Doctors put a feeding tube in his stomach, and he didn’t swallow food for the next six months. The treatments were also destroying his taste buds and his salivary glands.

And again like Hezekiah, Easley recalled, “I prayed to God and I wept bitterly.”

Easley said he didn’t have to “cut a deal” with God to spare his life. Instead, he said, his prayer was, “God, if you’ll spare my life I’ll continue doing what I’ve been doing. God, I’ll just keep preaching your Word the best I can like I’ve been doing. God, I’ll try to be a soul-winner every week like I’ve been doing for years if you’ll let me live.”

His family and other Christians nationwide also prayed for healing.

God granted Hezekiah 15 more years of life, Easley pointed out, and the king continued to worship God and began to record the word of God. Easley said he believed that the 15 Psalms of Ascent were written by Hezekiah, one for every additional year the king had been granted.

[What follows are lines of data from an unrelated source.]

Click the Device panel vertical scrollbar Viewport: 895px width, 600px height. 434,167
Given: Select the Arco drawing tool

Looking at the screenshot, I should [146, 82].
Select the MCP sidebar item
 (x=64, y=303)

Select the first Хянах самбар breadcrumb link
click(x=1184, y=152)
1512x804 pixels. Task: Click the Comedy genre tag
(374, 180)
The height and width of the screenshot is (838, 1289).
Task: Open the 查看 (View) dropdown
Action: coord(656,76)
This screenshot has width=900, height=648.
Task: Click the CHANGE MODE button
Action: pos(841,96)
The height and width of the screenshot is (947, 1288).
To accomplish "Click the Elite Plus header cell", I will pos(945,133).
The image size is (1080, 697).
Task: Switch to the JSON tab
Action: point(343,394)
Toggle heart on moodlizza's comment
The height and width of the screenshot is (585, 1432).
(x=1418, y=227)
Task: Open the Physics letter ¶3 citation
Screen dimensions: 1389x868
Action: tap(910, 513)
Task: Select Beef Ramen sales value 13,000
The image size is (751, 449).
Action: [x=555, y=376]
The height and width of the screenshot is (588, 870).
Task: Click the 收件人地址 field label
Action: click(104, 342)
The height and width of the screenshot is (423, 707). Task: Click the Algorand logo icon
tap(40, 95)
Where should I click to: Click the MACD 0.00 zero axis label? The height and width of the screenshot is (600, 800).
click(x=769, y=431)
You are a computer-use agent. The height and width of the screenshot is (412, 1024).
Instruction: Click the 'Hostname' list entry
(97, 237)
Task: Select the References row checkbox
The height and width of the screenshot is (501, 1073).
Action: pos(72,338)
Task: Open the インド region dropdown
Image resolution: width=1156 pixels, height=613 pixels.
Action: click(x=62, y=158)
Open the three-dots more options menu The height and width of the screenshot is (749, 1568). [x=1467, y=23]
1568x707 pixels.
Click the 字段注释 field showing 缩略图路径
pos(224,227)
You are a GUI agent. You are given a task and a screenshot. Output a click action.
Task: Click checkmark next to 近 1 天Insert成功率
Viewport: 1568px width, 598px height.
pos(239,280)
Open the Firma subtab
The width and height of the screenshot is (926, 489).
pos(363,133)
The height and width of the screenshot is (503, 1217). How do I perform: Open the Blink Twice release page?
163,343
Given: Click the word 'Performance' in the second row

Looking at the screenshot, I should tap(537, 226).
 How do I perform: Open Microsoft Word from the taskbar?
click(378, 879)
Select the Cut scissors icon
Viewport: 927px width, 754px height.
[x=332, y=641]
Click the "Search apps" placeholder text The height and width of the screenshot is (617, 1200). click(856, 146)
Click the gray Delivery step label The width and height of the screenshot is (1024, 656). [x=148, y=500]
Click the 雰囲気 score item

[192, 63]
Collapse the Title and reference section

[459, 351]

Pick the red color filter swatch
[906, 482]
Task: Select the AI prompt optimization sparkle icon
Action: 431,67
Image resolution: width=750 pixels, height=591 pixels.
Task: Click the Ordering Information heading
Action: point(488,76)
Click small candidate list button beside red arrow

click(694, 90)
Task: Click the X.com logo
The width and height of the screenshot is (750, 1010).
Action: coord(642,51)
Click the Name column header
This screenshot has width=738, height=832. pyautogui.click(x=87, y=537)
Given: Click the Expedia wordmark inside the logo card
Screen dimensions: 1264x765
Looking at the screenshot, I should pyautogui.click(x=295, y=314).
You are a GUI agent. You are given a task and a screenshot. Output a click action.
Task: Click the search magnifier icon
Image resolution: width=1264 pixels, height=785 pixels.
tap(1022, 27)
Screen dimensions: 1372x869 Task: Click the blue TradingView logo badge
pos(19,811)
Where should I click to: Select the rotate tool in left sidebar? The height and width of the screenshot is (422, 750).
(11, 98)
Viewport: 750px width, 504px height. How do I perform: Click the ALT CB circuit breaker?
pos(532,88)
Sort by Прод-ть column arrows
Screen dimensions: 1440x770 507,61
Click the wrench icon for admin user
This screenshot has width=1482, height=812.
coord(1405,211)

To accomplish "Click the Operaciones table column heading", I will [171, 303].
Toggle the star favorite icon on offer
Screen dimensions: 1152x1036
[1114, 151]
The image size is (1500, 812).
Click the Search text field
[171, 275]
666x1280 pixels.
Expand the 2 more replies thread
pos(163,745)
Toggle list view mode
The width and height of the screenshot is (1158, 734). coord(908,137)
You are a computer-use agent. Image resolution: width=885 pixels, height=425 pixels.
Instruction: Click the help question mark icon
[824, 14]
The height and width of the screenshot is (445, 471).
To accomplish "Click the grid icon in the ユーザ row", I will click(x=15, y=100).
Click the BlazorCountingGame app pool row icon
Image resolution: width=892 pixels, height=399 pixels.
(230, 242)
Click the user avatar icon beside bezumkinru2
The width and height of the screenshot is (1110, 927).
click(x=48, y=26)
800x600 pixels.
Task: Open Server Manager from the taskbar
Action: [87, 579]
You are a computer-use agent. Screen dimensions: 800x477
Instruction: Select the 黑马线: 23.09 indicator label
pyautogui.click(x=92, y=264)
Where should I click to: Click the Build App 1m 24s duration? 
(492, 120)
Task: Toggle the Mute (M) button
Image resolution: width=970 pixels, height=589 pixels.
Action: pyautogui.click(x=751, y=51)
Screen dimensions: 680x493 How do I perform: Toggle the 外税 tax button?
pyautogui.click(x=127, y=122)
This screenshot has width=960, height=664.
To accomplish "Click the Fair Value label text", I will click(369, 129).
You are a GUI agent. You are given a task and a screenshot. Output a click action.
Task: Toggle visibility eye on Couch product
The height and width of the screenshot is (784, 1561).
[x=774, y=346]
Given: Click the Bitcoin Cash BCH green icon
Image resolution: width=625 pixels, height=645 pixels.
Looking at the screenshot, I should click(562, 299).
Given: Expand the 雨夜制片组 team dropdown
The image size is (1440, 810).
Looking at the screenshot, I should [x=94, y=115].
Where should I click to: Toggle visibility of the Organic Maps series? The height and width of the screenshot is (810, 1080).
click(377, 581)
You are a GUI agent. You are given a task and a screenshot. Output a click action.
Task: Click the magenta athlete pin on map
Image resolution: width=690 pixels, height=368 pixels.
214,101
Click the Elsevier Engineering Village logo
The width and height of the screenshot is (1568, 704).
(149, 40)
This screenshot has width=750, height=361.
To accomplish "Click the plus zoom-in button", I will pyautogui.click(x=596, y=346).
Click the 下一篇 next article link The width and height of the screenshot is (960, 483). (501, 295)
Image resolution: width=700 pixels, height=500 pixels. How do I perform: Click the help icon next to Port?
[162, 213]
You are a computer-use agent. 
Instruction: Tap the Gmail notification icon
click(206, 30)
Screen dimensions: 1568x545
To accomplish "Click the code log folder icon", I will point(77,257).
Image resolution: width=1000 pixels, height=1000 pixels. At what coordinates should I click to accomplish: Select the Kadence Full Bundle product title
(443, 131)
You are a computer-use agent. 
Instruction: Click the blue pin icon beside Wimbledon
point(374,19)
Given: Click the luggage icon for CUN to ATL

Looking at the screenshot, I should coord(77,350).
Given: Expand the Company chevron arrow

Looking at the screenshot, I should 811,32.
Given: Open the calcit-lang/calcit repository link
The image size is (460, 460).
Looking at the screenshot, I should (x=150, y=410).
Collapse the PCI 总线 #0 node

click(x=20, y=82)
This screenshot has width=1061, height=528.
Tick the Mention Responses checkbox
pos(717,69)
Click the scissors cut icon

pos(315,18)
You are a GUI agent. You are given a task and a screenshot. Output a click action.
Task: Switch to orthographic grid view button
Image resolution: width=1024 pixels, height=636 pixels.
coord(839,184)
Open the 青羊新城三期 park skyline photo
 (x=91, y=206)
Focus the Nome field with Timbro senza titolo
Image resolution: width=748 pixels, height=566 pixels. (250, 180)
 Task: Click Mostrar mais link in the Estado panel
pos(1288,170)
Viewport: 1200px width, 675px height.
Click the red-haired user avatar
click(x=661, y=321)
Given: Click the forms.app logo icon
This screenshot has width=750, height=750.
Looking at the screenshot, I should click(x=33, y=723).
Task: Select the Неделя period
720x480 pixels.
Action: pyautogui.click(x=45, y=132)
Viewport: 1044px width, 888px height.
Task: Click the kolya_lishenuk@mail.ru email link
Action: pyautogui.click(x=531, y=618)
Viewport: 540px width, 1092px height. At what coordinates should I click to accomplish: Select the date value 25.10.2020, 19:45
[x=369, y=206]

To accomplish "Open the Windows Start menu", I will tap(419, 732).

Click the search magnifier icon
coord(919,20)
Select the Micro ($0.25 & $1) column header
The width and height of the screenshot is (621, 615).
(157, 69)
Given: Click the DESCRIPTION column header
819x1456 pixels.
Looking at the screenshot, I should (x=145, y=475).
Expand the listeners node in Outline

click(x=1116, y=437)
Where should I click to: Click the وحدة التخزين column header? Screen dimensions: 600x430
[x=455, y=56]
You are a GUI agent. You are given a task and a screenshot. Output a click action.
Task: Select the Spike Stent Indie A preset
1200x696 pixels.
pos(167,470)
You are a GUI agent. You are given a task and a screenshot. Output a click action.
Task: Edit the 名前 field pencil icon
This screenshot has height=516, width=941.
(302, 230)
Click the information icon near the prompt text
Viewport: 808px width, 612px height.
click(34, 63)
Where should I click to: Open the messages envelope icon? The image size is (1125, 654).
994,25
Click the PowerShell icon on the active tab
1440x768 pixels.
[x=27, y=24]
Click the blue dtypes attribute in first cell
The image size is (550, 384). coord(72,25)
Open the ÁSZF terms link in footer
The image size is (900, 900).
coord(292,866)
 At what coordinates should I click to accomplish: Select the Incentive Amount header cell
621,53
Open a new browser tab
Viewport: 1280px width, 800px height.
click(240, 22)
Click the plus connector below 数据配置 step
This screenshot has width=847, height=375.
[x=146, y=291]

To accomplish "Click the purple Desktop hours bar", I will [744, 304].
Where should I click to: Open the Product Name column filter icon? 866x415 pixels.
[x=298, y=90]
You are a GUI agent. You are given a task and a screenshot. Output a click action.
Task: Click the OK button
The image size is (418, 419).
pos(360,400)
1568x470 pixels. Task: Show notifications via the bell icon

“What would you do differently if God gave you an extension? I mean, would you do anything differently than you are doing right now?” Easley asked.

“Never assume that you have tomorrow,” he warned. “It doesn’t matter how young you are. It doesn’t matter how old you are, how educated you are. Don’t ever assume that you have tomorrow.”

“Don’t put off something that needs to be done today,” he continued. “Whether it’s getting right with God, whether it’s getting right with a spouse, whether it’s getting right with a friend, whether it’s sharing the gospel of Jesus Christ with a friend, a neighbor.”

As God extended Hezekiah’s life, he did the same for Easley.

“I am a recipient of the very power of God,” Easley affirmed. “Sixteen months have passed, and I am standing here as a testimony to tell you that I am cancer free.”

In addition to learning how to swallow again, Easley said in recent weeks his taste buds are back and he is back to preaching four to five times a week.

“I’ve learned in the past 16 months that absolutely nothing can take your life until God has fulfilled his plan and his purpose,” Easley said. “Cancer can’t take you, a car accident can’t take you. There’s absolutely nothing that can take you from here until you have fulfilled the plan and the purposes of God.”

But, he added, “there’s absolutely nothing that can keep you here after you have fulfilled the purposes and plans of God.”

Quoting 18th-century evangelist George Whitefield, Easley said, “I am immortal until my work is done.”

“What Whitefield said so many years ago … is still true today,” he said. “There’s nothing that can take you until God’s purposes and plans are fulfilled and there’s nothing that can keep you here after that plan has been fulfilled.”